本note記事を作成する上で著者らとの関係はありません。

この論文についてです!
掲載雑誌:Neurorehabilitation and Neural Repair, 2015
Impact Factor:3.982
参考文献数:30本(リンクからpubmedへ)

では目次です!

はじめに

脳卒中は、公衆衛生や医療費に大きな影響を与える。脳卒中者の70%が歩行能力の回復を認めるが、痙縮、筋力低下、バランス能力低下などの障害が残り、歩行機能が制限される(1)。
脳卒中者の約20%が罹患する重大な歩行障害である下垂足は、痙縮片麻痺による影響を受ける(2)。
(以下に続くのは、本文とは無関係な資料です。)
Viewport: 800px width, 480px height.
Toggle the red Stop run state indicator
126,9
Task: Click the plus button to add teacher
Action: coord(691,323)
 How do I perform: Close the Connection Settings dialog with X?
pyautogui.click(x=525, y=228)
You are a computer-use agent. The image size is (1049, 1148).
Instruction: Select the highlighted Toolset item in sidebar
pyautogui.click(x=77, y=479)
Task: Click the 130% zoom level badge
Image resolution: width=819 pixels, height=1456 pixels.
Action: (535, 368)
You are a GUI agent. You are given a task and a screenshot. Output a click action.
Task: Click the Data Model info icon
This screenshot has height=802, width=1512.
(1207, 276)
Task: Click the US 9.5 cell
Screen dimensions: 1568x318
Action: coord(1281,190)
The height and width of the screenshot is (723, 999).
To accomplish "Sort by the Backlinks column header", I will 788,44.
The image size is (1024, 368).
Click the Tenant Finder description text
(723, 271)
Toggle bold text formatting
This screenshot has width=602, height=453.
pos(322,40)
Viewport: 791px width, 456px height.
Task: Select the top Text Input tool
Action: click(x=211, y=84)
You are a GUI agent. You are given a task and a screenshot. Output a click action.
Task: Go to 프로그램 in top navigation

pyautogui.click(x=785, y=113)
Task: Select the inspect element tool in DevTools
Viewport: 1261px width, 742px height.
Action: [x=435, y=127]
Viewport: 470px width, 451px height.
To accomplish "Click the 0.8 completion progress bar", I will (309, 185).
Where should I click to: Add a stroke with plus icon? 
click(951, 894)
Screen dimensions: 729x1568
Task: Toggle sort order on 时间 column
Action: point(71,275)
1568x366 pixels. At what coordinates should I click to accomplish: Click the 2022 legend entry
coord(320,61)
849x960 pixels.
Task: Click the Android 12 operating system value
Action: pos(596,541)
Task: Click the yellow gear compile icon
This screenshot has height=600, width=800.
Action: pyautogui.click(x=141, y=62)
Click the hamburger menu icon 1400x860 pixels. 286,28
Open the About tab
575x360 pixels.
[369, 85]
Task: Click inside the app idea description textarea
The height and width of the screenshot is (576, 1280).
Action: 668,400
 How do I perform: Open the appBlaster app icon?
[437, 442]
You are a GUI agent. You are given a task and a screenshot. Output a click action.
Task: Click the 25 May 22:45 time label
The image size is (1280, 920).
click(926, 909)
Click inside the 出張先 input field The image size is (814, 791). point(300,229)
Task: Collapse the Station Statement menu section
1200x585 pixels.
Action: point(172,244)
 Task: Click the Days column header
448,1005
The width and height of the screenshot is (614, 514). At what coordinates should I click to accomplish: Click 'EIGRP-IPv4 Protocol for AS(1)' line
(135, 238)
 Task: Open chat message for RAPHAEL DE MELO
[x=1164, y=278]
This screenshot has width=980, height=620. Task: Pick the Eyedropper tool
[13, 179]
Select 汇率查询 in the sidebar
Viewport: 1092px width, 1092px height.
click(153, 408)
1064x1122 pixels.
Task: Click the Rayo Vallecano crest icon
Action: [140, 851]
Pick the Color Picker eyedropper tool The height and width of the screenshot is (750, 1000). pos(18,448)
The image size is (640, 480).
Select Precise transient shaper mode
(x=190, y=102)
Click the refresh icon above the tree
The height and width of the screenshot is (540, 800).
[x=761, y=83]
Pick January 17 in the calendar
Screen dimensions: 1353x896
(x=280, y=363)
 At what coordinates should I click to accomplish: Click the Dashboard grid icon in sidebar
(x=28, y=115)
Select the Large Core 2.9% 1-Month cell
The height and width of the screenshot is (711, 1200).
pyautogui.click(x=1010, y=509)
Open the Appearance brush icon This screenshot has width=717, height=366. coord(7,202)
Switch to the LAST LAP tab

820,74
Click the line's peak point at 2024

歩行制限は、脳卒中者の機能的な可動性、コミュニティへの制限、生活の質(QOL)に継続的な影響を及ぼし、多くの人が補助具を使用することで自立歩行を行うことができる。

歩行補助具として、
 AFOは、通常ポリプロピレンで出来た、足関節を正常な位置に保つために装着する短下肢装具である。

先行研究によるエビデンス
AFOは、神経学的歩行障害のある人の
・歩行速度(3)
・歩行の安定性(4,5)
・歩行の対称性(4,6)
・静的バランス(7)
を改善する効果がある。
一方で、AFOには
・足首の可動性を制限する(8)、
・筋活動を低下させる(4,9)
・動的バランスを損なう可能性がある(7,8)。


歩行の遊脚期に腓骨神経への機能的電気刺激(FES)を適用すると、能動的な背屈が得られ、自発的な筋活動を促進することで下垂足を軽減し(10)、歩行の質と対称性を向上させることができる(11,12)。

FESの欠点は、
・皮膚刺激の可能性が高くなること(13,14)、
・電極の設置が困難になること(13,15,16)、
・刺激の不快感(14)である。

神経周囲のFESの有効性を支持する文献もある。(11,12,17) 

AFOとFESの両方を支持するこれまでのエビデンスは、無作為化されていない事前事後介入研究に由来するものであったが、最近発表されたFESとAFOを比較した4つの無作為化比較試験(RCT)により、より質の高いエビデンスが文献に追加された(30,18-20)。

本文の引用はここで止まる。